Spielt aber der Wettbewerb nicht, dann tragen am Ende die Schweizer Bürgerinnen und Bürger den Schaden. Und die Finma wäre die einzige Stelle, die einen solchen – momentan noch unbezifferten – Schaden verhindern könnte.

3. Mit dem Island-Szenario ist zu rechnen

Mit dem Verschwinden der CS hat die Schweiz ein Problem: Es gibt keine Bank mehr, die gross genug wäre, um die kombinierte UBS zu retten. Dem Land droht damit im schlimmsten Fall das Szenario, welches Island während der letzten Finanzkrise mit seinen Banken erlebte. Diese Gefahr hat nun auch eine vom Bundesrat eingesetzte Expertengruppe zur Bankenstabilität erkannt. Die Experten befanden, dass die Finma und die Schweizerische Nationalbank das Krisenmanagement stemmen müssten, blieben aber bei den dazu notwendigen Instrumenten recht vage. So wurden zwar höhere Liquiditätshilfen gefordert, aber nicht massiv gesteigerte Eigenkapital-Vorräte bei der grössten Schweizer Bank.
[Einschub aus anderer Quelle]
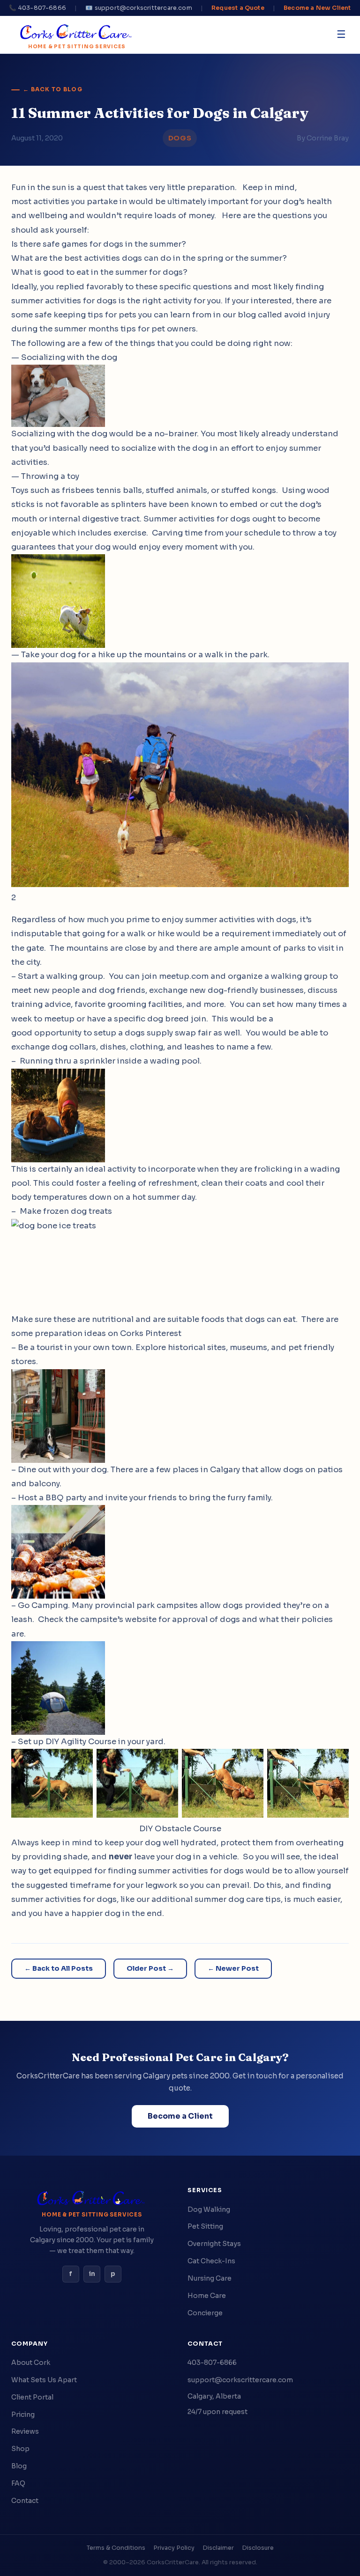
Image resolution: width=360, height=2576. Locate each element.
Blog (19, 2466)
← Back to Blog (52, 89)
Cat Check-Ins (211, 2261)
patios (330, 1470)
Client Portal (32, 2397)
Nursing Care (210, 2278)
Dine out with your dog (62, 1470)
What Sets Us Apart (44, 2380)
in (92, 2274)
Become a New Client (317, 8)
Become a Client (180, 2116)
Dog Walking (209, 2209)
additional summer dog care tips (216, 1899)
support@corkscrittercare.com (240, 2380)
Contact (24, 2500)
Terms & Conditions (116, 2548)
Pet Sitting (205, 2226)
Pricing (23, 2414)
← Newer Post (233, 1968)
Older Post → (150, 1968)
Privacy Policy (174, 2548)
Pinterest (163, 1333)
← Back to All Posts (58, 1968)
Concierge (205, 2313)
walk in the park (236, 655)
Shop (20, 2448)
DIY (52, 1742)
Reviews (25, 2431)
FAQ (18, 2483)
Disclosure (258, 2548)
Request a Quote (237, 8)
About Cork (30, 2362)
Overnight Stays (214, 2243)
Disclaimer (218, 2548)
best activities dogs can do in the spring (143, 258)
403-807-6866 (212, 2362)
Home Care (207, 2295)
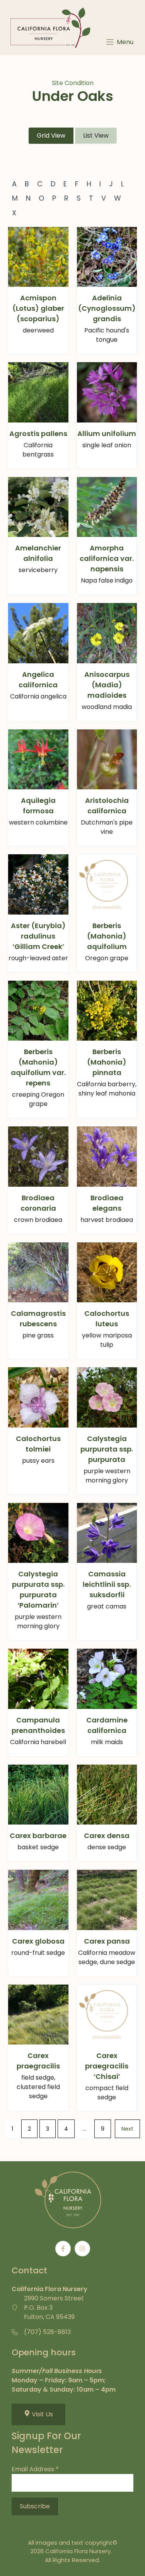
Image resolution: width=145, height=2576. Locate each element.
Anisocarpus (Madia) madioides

Für die Finanzaufsicht ist dies ein verzwickter Befund: Zwar trägt die Finma volle Verantwortung, steht aber heute ohne das nötige Instrumentarium da, um diese auch wahrzunehmen. Der Einsatz ist dabei von einer kaum mehr fassbaren Dimension: Ende 2022 lag das BIP der Schweiz bei 770 Milliarden Franken, die Bilanzen von UBS und CS zusammengerechnet bei 1'733 Milliarden Franken.

Mit der Ende August von der UBS beschlossenen Vollintegration der CS sind diese hypothetischen Summen Realität geworden. Und einmal mehr ist es vorab die Finma, der es obliegen wird, Schaden für das Land abzuwenden.